Segment Open
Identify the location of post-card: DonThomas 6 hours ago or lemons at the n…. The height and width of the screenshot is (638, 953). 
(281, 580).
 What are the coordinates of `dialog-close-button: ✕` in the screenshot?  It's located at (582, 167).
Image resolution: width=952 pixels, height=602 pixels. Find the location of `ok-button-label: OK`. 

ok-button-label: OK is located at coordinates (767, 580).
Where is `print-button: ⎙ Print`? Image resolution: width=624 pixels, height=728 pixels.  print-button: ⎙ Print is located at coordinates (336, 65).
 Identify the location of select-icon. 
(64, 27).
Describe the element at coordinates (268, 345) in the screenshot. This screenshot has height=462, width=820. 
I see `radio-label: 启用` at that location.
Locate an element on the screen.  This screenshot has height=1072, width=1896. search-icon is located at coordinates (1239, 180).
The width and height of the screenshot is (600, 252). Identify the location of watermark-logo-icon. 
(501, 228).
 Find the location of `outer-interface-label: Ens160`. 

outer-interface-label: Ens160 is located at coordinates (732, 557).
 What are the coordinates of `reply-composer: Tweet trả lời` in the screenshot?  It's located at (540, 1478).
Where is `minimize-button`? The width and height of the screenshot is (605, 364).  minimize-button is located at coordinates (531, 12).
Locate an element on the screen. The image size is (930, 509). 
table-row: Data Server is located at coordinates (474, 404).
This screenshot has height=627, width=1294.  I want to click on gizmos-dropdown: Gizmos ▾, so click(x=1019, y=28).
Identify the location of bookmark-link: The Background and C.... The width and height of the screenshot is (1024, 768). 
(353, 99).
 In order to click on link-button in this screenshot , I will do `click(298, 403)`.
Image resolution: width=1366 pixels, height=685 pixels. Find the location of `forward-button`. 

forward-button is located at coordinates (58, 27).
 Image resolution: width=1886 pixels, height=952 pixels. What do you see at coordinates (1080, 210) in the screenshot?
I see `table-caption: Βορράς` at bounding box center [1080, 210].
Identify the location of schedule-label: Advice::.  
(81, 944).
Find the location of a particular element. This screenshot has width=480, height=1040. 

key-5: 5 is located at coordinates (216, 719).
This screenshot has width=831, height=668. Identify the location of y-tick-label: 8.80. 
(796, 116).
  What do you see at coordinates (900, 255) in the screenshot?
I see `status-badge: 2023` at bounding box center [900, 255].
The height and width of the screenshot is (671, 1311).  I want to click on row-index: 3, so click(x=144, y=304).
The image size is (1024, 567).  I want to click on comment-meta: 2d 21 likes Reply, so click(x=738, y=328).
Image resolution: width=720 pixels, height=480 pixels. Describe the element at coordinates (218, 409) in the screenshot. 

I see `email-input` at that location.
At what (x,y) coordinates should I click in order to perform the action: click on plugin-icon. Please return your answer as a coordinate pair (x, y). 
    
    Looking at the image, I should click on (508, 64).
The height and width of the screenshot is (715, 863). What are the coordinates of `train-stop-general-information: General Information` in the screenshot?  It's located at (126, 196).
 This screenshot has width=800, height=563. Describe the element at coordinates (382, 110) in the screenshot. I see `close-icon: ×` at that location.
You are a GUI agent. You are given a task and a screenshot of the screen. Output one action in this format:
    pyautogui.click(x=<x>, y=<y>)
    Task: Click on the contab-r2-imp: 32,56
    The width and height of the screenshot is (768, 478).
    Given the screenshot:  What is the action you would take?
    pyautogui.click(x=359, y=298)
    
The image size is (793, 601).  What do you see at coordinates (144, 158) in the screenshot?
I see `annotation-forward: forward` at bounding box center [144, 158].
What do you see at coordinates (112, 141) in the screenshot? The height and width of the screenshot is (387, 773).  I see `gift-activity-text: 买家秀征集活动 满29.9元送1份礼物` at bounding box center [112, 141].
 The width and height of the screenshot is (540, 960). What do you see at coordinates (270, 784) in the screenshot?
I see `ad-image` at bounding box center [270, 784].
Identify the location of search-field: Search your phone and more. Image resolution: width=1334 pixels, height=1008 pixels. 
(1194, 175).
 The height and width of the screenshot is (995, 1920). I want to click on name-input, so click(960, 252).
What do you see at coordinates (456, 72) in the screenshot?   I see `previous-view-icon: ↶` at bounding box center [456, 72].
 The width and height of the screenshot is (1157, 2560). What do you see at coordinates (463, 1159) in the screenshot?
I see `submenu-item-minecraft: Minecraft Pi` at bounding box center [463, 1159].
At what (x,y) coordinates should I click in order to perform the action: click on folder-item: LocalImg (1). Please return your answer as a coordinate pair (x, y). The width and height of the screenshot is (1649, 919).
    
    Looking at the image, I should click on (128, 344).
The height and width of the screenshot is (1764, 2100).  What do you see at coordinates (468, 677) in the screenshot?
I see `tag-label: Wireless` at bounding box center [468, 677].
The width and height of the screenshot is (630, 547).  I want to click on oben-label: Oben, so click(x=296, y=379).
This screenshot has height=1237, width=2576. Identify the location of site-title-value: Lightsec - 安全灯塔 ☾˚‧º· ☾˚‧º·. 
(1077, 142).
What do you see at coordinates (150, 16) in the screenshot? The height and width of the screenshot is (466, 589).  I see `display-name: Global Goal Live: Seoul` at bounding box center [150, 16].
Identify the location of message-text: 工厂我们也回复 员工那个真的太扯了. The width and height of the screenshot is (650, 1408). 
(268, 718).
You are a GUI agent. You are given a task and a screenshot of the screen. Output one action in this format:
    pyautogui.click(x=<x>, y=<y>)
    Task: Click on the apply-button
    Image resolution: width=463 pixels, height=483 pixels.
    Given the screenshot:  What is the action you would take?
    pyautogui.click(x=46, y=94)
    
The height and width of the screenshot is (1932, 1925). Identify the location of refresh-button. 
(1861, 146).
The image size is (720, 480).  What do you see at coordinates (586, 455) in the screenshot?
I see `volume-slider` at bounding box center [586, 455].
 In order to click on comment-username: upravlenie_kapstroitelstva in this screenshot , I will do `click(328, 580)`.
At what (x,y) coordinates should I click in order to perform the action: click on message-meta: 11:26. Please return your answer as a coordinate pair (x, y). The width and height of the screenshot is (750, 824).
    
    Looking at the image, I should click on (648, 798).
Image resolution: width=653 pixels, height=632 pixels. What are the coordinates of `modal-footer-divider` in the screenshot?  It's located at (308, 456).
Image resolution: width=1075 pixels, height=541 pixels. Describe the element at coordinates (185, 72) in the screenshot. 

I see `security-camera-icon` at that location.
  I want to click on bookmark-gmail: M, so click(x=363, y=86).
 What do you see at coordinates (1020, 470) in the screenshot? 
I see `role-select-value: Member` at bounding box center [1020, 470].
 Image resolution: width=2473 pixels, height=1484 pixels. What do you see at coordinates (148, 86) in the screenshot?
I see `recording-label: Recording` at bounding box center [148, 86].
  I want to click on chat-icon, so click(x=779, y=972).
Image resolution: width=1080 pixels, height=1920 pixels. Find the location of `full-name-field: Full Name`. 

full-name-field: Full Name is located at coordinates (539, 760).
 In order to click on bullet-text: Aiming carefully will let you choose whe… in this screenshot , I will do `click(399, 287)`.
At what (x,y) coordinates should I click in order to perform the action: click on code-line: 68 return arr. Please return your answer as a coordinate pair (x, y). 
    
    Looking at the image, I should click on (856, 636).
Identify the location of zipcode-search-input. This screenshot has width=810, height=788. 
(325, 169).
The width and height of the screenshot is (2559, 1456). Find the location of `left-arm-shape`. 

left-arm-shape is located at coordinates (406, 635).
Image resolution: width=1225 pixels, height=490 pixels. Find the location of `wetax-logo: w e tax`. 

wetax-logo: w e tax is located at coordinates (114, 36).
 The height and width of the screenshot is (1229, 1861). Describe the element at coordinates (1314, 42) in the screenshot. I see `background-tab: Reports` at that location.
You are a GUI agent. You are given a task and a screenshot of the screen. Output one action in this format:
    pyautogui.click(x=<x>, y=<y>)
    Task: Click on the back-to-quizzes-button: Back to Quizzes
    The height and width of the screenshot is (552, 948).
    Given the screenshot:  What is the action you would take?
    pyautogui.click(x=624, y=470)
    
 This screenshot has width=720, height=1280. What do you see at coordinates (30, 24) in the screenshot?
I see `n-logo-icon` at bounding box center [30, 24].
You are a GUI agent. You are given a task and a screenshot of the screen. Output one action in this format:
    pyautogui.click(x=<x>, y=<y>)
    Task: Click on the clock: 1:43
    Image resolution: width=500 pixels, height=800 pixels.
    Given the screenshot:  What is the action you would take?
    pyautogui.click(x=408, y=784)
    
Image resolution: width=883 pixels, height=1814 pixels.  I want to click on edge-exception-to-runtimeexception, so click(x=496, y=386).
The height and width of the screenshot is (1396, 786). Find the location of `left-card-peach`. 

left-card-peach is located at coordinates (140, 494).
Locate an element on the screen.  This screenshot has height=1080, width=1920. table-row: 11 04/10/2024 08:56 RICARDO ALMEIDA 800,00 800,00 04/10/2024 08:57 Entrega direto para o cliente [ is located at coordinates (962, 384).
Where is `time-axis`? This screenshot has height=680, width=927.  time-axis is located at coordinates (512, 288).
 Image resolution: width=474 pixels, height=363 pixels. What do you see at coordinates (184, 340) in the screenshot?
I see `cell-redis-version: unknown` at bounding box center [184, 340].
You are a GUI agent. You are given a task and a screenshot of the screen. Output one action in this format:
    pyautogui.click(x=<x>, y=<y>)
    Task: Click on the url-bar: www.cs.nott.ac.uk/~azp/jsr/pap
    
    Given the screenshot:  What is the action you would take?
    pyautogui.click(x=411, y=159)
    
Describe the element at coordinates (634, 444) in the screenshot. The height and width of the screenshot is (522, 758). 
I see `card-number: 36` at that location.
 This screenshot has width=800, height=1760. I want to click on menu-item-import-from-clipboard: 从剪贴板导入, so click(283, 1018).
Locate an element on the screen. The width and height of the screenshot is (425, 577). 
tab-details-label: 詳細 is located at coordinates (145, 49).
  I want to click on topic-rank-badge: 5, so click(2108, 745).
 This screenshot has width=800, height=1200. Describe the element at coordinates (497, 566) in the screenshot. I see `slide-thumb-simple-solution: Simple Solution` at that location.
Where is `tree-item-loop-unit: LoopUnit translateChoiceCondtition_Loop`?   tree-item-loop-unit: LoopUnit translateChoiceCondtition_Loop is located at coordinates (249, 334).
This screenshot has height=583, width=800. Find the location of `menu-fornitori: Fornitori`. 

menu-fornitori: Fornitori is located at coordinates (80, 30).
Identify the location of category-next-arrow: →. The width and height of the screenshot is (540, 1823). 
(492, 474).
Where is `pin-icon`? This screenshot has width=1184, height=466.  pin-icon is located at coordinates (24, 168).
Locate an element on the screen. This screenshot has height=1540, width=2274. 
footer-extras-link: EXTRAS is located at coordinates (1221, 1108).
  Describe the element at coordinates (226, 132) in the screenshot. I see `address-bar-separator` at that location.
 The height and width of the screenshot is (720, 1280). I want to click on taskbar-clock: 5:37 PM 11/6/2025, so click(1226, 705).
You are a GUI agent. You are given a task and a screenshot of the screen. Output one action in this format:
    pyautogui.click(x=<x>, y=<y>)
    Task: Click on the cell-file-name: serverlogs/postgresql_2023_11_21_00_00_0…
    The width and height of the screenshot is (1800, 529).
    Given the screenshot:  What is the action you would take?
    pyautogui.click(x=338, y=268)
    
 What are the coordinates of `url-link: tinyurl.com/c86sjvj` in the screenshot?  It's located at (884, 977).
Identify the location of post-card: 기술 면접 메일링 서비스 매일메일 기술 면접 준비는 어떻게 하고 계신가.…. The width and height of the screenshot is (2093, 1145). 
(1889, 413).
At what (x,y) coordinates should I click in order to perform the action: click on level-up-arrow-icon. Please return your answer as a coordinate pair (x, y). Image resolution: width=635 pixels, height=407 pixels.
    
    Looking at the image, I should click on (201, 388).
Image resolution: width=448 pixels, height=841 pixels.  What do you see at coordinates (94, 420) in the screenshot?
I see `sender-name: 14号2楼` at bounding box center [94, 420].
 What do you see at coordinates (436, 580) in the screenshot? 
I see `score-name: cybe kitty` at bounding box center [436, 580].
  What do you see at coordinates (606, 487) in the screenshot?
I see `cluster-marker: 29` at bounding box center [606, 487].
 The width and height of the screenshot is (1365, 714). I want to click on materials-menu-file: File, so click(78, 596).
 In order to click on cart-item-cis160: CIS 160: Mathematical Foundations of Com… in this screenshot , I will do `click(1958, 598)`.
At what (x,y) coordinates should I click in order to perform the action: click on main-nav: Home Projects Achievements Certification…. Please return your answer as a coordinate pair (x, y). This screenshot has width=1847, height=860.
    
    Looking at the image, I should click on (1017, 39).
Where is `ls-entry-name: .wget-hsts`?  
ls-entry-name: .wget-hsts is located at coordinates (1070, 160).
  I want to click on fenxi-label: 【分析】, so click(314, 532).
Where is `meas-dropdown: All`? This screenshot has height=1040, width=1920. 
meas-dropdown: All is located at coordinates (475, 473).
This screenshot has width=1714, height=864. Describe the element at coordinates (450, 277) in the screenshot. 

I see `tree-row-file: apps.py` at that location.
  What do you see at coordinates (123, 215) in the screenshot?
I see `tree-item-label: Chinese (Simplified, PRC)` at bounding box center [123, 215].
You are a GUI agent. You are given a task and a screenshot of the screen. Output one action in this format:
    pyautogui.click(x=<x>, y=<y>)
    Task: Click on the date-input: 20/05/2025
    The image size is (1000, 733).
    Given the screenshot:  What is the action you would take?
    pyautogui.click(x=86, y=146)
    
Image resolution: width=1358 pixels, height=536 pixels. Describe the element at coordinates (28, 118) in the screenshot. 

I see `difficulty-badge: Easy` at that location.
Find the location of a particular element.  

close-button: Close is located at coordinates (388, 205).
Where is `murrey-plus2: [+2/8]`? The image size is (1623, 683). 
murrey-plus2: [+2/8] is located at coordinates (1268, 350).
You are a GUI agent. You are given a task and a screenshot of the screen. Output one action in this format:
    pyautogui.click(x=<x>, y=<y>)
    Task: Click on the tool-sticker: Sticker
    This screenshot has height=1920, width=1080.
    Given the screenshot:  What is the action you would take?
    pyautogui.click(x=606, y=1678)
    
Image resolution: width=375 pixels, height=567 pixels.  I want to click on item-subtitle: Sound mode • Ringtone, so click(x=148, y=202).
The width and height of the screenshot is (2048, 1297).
Segment Closed
- _What needs to be done_
Return, character for character, the part of the material that opens with the line containing "This screenshot has height=1237, width=2576." and closes with the line containing "on comment-username: upravlenie_kapstroitelstva", including both of those lines.

- _Response to this task_
This screenshot has height=1237, width=2576. Identify the location of site-title-value: Lightsec - 安全灯塔 ☾˚‧º· ☾˚‧º·. 
(1077, 142).
What do you see at coordinates (150, 16) in the screenshot? The height and width of the screenshot is (466, 589).  I see `display-name: Global Goal Live: Seoul` at bounding box center [150, 16].
Identify the location of message-text: 工厂我们也回复 员工那个真的太扯了. The width and height of the screenshot is (650, 1408). 
(268, 718).
You are a GUI agent. You are given a task and a screenshot of the screen. Output one action in this format:
    pyautogui.click(x=<x>, y=<y>)
    Task: Click on the apply-button
    Image resolution: width=463 pixels, height=483 pixels.
    Given the screenshot:  What is the action you would take?
    pyautogui.click(x=46, y=94)
    
The height and width of the screenshot is (1932, 1925). Identify the location of refresh-button. 
(1861, 146).
The image size is (720, 480).  What do you see at coordinates (586, 455) in the screenshot?
I see `volume-slider` at bounding box center [586, 455].
 In order to click on comment-username: upravlenie_kapstroitelstva in this screenshot , I will do `click(328, 580)`.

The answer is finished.